Петька взял тяжёлый прошитый ремень и напрягся.
— Но! — крикнул он грозным и мужественным голосом, но лошадь не послушалась и пошла как будто даже медленнее.
Петька закричал ещё страшнее, но лошадь опять не обратила на него никакого внимания, а стала на ходу подхватывать губами придорожную траву. «Вот вредная скотина, — подумал Петька. — Ну я тебя сейчас!» Он махнул концом вожжей, чтобы стегнуть лошадь, и сшиб с себя панаму. Панама свалилась в колею, и оба колеса проехали по ней. Петька чуть не заплакал. Не то чтобы ему было жалко панамы, нет. Он терпеть её не мог, и в чемодане у него была ещё кепка, лыжная вязаная шапка и тюбетейка, но лошадь просто издевалась над ним. Как только панама свалилась, он крикнул: «Тпру-у!» — но она и не подумала остановиться. А дядька тихо сказал: «Стой!» — замерла как вкопанная. Когда Петька шёл за панамой, она обернулась посмотреть и, кажется, даже улыбнулась. Но Петька решил не сдаваться. Он надел грязную панаму, ухватился покрепче за вожжи и, топнув, как мама, ногой, заорал: «Поезжай сейчас же, дрянь такая!» И надо же — лошадь побежала! Тётя и дядя смеялись, но Петьке не было обидно. Лошадь стала слушаться, и это было главнее всего. Теперь когда Петька хлопал вожжами и кричал: «Быстрее!» — она ускоряла ход, «Медленнее!» — замедляла. Но Петька не злоупотреблял своей властью. Гордо и спокойно ехал он, глядя поверх лошадиных ушей.
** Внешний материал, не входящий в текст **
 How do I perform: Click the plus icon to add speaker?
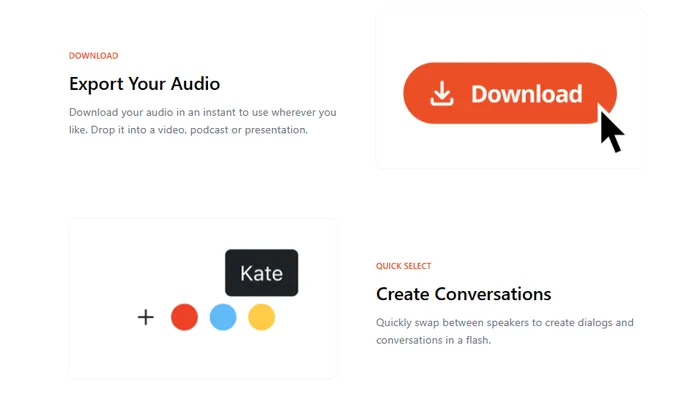(146, 318)
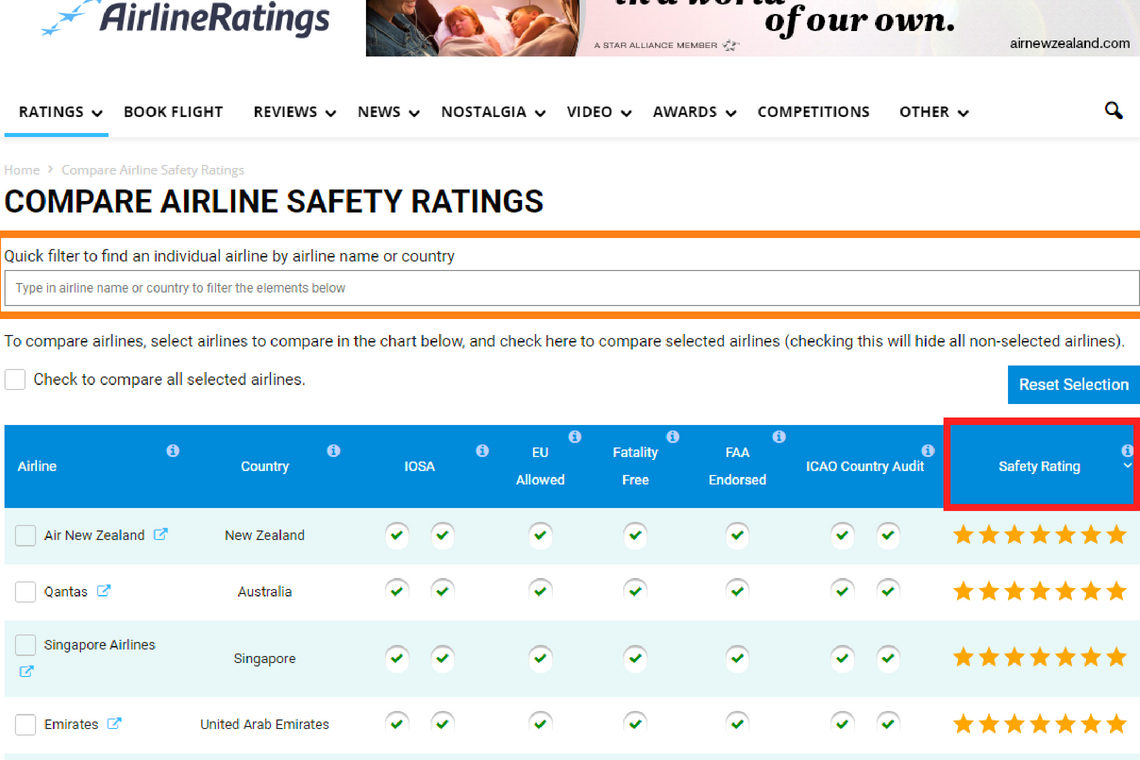Follow the Home breadcrumb link
The height and width of the screenshot is (760, 1140).
[22, 170]
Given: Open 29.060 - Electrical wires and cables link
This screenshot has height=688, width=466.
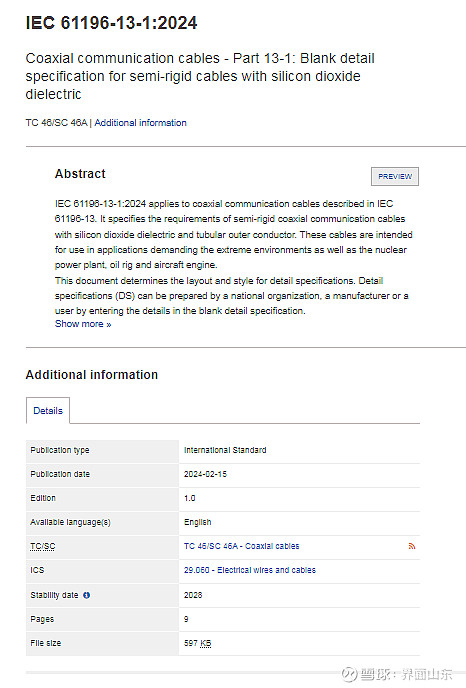Looking at the screenshot, I should point(250,570).
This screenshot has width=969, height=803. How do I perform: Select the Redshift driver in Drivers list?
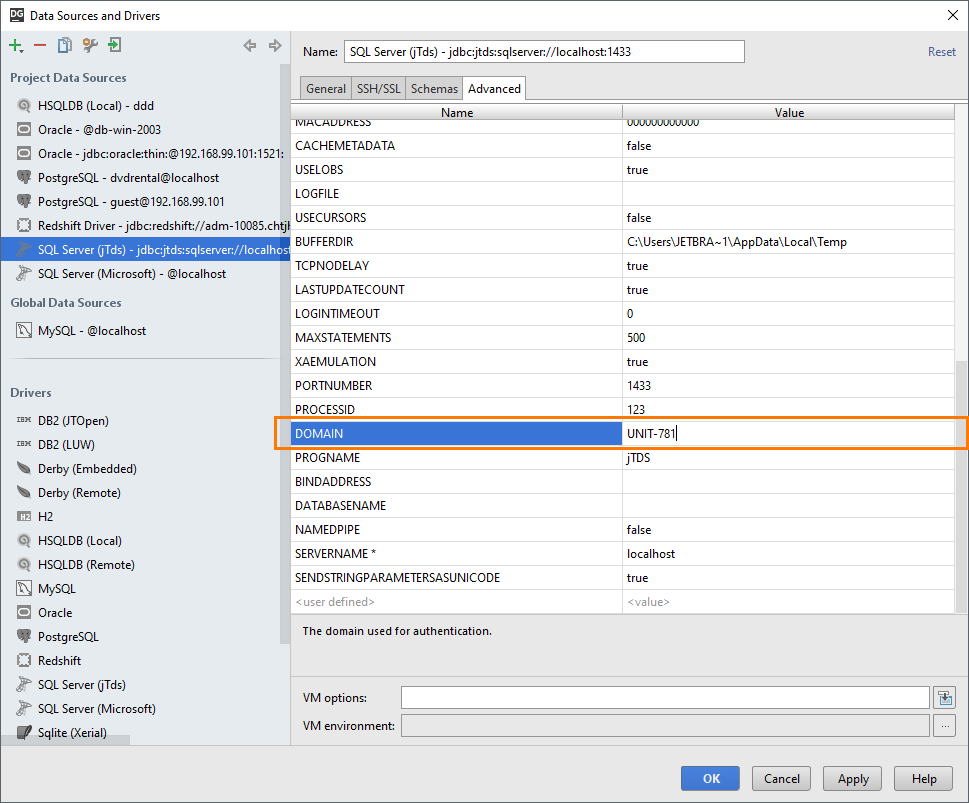[x=60, y=661]
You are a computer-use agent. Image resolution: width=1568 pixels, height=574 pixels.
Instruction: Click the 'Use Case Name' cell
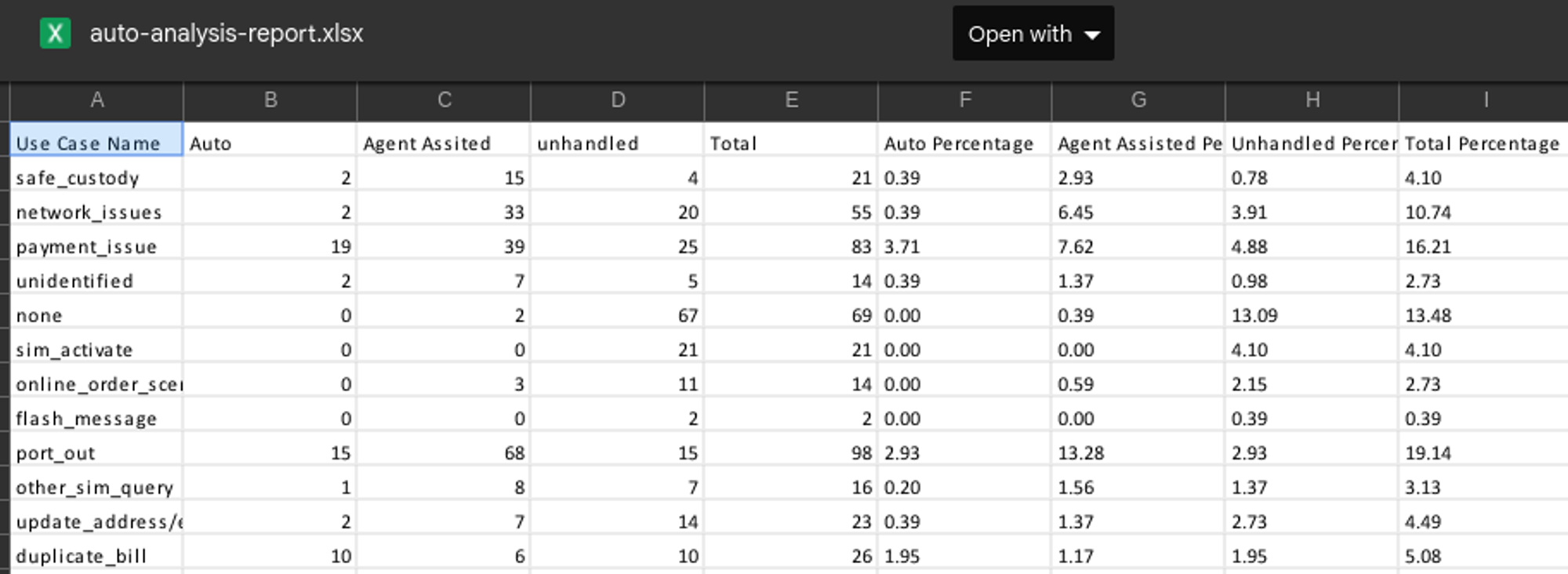[96, 144]
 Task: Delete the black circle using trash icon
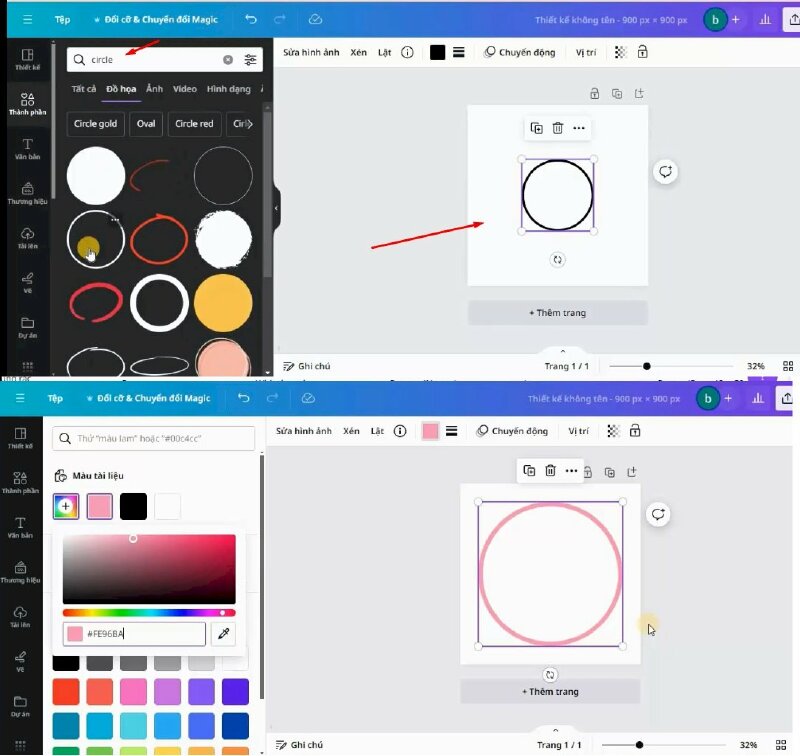tap(558, 128)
Лес кончился неожиданно. На опушке дорога раздвоилась. Дядя Василий негромко сказал: «Домой…» — и лошадь свернула налево. Петька увидел домики на бугре, а под бугром речку. За домами снова был лес.
В деревню Петька решил въехать лихо: пусть деревенские видят, как он москвич, управляется с конём. Где-то читал он, что лихие будённовские бойцы правили быстрыми конями стоя на тачанках, и встал на телеге.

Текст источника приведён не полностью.